Here it is (maybe for a digital clock with limited memory):

bool TimeToStructMQLplus(const datetime timestamp, MqlDateTime& dt_struct)
{
    static const int Months[] = { 0, 11512692, 11512196, 11511744, 11511248, 11510766, 11510272, 11509790, 11509296, 11508797, 11508318, 11507822, 11507342 };

  //const uint t             = (uint)(timestamp);
  //dt_struct.day_of_week   = (int)(t / 86400);
    dt_struct.sec           = (int)(timestamp);
    dt_struct.day_of_week   = (int)((uint)dt_struct.sec / 86400);
    dt_struct.mon           = (dt_struct.day_of_week << 2) | 2;

    dt_struct.day_of_year   = (dt_struct.mon % 1461) >> 2;
    dt_struct.year          = (dt_struct.mon / 1461) + 1970;
    dt_struct.day           = !(dt_struct.year & 3);

    dt_struct.mon           = ((((dt_struct.day_of_year + ((dt_struct.day_of_year < (dt_struct.day + 59)) ? 0 : (2 - dt_struct.day))) * 12) + 373) / 367);
    dt_struct.day           = dt_struct.day_of_week - (int)((dt_struct.year * 5844 - Months[dt_struct.mon]) >> 4);
    #ifndef WITHOUT_HOURS
        dt_struct.hour      = (int)((uint)dt_struct.sec / 3600) % 24;
        dt_struct.min       = (int)((uint)dt_struct.sec / 60) % 60;
        dt_struct.sec       = (int)((uint)dt_struct.sec % 60);

    #endif //#ifndef WITHOUT_HOURS
    dt_struct.day_of_week   = (dt_struct.day_of_week + 4) % 7;
    return (true);
}

after year 2038, the seconds counter (unix timestamp) will reach INT_MAX, so you must keep using uint type for seconds (to avoid negative no).

Note that fields of MqlDateTime are ints, so you have to cast the re-used field. Casting to the same no. of bits or more (widening cast) does not change the bits. It only changes interpretation of the sign bit (2's complement).

 
amrali #:

Here it is (maybe for a digital clock with limited memory):

after year 2038, the seconds counter (unix timestamp) will reach INT_MAX, so you must keep using uint type for seconds (to avoid negative no).

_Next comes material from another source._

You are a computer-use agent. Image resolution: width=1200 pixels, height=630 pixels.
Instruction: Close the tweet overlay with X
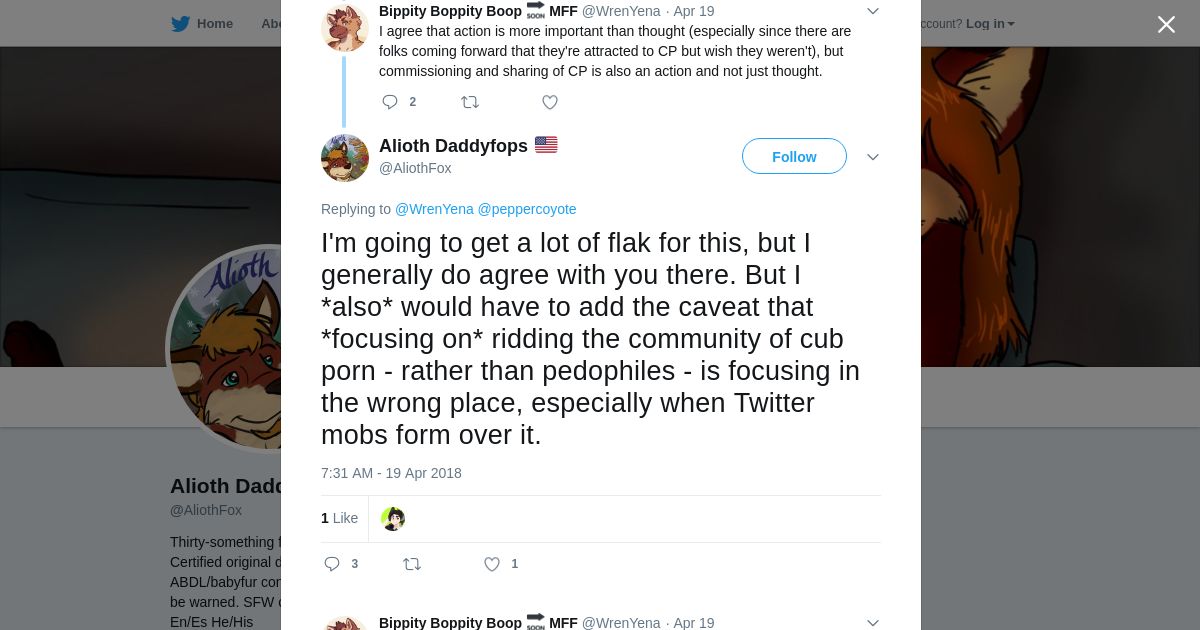[1166, 24]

Note that fields of MqlDateTime are ints, so you have to cast the re-used field. Casting to the same no. of bits or more (widening cast) does not change the bits. It only changes interpretation of the sign bit (2's complement).


Thank you. Yes, I saw it this morning. I was to exhausted yesterday.

Now this function has a footprint of 2 cache lines, while only one needs to be pulled, as the other will already hold the MqlDateTime structure. 92 Byte total, MqlDateTime preloaded by function stack, plus datetime. Together 40 Bytes. And the static array is 13*4 = 52 Byte.

I dont think it is possible to further optimize this function as it is now.
 
Dominik Egert #:

Thank you. Yes, I saw it this morning. I was to exhausted yesterday.

Now this function has a footprint of 2 cache lines, while only one needs to be pulled, as the other will already hold the MqlDateTime structure. 92 Byte total, MqlDateTime preloaded by function stack, plus datetime. Together 40 Bytes. And the static array is 13*4 = 52 Byte.

I dont think it is possible to further optimize this function as it is now.
Is your pc out of memory ?!

Edit:
Variables will be optimized into processor registers rather than into cache.